At the War Memorial she barked, ‘What day is it, young lady?’
I always go blank under pressure. I’d be no good at those old people tests when they ask the name of the prime minister or what year it is. I’d be put on medication and only allowed milky puddings before you could say ‘Is it Ted Heath?’
I tried to sneak a look at the date on my phone but Grangey dashed it to the ground where it was trodden on by a passing Afghan hound.
‘It’s Friday!’ Grange Girl snapped.
‘Oh. Is this something to do with Crackerjack?’
‘On Friday mornings we don’t go to the supermarket, do we?’
Light dawned. Grange Girl has been banging on about the marvellousness of the Friday market since it began, possibly even before it began, but I never remember it’s on until Friday evenings.

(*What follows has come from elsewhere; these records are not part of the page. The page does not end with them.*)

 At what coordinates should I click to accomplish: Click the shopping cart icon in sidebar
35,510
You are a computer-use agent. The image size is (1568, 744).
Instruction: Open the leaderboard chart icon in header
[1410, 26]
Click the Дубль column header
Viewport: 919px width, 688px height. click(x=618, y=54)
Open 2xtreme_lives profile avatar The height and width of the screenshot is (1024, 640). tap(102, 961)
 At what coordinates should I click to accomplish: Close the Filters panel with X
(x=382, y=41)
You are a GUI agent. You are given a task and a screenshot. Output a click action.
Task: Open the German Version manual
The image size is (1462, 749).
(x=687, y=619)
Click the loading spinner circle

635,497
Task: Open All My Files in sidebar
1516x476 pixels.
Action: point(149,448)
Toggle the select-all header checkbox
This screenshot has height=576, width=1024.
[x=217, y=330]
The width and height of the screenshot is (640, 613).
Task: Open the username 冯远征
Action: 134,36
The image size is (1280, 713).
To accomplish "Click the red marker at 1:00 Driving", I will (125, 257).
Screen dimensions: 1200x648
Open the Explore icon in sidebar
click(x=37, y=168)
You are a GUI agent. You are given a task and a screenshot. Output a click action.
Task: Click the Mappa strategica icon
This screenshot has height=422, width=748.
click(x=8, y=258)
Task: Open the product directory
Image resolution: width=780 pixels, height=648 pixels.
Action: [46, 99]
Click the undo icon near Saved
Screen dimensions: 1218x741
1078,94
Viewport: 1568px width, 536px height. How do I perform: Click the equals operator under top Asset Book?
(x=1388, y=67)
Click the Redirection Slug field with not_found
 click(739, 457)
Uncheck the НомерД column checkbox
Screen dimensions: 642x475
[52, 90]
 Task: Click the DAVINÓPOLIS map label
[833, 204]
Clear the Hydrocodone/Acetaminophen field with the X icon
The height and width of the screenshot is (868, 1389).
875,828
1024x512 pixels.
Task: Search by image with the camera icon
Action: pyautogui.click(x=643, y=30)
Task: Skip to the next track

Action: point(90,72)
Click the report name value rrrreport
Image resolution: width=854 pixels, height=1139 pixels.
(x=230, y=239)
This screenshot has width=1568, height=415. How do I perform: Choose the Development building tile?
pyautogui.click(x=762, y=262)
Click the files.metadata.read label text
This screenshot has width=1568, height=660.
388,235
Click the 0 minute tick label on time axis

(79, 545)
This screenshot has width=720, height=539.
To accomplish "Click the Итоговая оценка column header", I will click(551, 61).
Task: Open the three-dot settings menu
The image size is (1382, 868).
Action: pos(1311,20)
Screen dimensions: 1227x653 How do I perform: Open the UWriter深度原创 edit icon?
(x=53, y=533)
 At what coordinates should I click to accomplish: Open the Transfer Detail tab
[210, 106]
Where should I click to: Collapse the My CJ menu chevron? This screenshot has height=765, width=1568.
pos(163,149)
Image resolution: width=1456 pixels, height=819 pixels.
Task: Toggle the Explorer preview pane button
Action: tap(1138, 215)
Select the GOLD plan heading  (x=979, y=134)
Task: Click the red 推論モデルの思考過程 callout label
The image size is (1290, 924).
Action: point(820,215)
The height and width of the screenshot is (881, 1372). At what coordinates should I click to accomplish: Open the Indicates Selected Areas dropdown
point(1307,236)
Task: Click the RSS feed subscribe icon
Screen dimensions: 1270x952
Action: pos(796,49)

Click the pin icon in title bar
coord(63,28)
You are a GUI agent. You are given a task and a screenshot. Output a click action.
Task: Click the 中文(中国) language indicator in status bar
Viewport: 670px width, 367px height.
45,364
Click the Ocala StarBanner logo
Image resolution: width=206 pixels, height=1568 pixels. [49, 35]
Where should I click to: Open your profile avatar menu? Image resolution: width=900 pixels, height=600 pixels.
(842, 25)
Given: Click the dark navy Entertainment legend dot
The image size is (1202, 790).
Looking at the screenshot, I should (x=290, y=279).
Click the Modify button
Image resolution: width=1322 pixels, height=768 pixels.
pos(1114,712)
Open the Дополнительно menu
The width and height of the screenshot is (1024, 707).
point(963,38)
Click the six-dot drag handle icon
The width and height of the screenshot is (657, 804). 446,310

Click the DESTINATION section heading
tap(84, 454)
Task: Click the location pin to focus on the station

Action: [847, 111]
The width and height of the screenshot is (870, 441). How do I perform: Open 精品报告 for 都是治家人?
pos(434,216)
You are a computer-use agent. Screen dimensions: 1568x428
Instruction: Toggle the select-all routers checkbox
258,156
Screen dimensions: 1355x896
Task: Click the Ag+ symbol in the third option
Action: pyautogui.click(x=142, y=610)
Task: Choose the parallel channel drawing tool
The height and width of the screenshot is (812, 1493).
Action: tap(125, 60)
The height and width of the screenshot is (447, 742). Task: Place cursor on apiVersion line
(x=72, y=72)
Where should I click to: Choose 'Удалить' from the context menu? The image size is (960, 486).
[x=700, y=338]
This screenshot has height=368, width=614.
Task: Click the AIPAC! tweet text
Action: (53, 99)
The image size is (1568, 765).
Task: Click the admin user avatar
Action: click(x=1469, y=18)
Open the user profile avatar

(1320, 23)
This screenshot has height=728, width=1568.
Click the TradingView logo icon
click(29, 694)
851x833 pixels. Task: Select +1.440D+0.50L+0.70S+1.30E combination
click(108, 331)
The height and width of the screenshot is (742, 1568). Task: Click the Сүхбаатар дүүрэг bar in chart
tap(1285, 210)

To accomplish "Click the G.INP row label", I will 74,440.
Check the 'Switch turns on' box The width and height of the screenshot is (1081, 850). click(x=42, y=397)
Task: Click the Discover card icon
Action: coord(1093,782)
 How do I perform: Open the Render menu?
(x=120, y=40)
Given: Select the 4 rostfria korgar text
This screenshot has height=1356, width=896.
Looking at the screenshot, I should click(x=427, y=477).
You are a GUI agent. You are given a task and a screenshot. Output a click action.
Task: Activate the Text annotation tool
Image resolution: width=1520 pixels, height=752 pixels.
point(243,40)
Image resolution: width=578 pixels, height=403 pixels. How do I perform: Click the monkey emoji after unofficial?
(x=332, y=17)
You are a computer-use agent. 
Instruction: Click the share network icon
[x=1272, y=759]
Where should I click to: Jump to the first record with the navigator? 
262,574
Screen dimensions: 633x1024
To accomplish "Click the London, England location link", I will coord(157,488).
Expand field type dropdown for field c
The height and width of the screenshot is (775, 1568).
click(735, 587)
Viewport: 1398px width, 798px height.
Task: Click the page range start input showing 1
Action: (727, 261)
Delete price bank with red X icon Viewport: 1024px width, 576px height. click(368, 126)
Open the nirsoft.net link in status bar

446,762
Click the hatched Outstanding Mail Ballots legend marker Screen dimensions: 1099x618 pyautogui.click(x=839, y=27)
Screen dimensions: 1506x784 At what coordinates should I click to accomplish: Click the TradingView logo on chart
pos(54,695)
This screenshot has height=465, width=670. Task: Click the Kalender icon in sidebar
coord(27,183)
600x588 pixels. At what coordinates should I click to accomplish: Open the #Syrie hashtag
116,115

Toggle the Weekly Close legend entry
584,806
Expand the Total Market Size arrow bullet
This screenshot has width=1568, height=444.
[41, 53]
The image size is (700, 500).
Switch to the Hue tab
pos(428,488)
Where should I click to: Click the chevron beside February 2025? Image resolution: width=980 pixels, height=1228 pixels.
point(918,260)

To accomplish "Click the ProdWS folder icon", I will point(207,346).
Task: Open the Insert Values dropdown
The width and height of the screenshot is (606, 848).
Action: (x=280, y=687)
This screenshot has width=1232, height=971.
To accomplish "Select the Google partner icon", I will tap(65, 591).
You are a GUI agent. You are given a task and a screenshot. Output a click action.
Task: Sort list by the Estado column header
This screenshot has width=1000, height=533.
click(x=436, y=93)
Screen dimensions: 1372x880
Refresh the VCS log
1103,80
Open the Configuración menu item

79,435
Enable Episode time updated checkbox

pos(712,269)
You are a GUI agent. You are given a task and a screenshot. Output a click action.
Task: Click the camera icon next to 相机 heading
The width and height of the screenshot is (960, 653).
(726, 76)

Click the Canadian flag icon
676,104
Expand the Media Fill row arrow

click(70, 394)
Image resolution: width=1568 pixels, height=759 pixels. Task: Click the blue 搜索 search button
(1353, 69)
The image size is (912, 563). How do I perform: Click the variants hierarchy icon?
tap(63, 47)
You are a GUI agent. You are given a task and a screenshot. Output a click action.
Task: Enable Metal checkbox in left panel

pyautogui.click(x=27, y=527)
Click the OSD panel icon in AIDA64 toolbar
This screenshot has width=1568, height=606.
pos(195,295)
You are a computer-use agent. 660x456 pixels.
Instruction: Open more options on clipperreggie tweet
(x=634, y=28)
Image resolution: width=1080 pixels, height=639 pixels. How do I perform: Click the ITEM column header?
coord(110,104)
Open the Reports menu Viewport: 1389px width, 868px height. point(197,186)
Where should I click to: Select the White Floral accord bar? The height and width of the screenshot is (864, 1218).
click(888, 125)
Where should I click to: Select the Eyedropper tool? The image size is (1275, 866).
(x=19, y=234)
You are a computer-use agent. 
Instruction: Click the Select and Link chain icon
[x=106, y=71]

When she saw my contrite expression Grangey softened, and handed me a Waitrose Bag For Life. ‘Less picturesque, but more capacious than a wicker basket,’ she confided.
Hitherto known to me only as the cut-through with the waving Tom Paine, the markety thing was now full of stalls and busy shoppers. I stopped to inspect some cheese but Grange Girl said firmly, ‘There is a particular order in which one does the market.’
Under her despotic guidance, I discovered the brilliant fruit stall where you can buy a mix of different apples because they all cost the same. You can taste them too, but I didn’t get the chance before I was yanked off to the excellent bread stall. There were stalls selling jam, meat, cakes and vegetables, all terrific stuff, and much more homely than the Farmer’s Market. Normally shy, unless terrorising her friends, Grange Girl was on fine bantering form, swapping century-old badinage of the ‘squeeze me and I’m yours’ variety with the merchants.
On the way out we inspected a cute map with pins showing the locality of the produce. Three pins were just outside the magic circle of however many kilometres you’re allowed to stray from Lewes before being shot. I made a mental note to buy whatever those rebellious items were next week. Long as I remembered the damn thing was on.
I waited till Grangey toiled up the road and disappeared. Then I went to Tescos. I needed cheese strings and rice crispies, and she was much less likely to find me there than in Waitrose.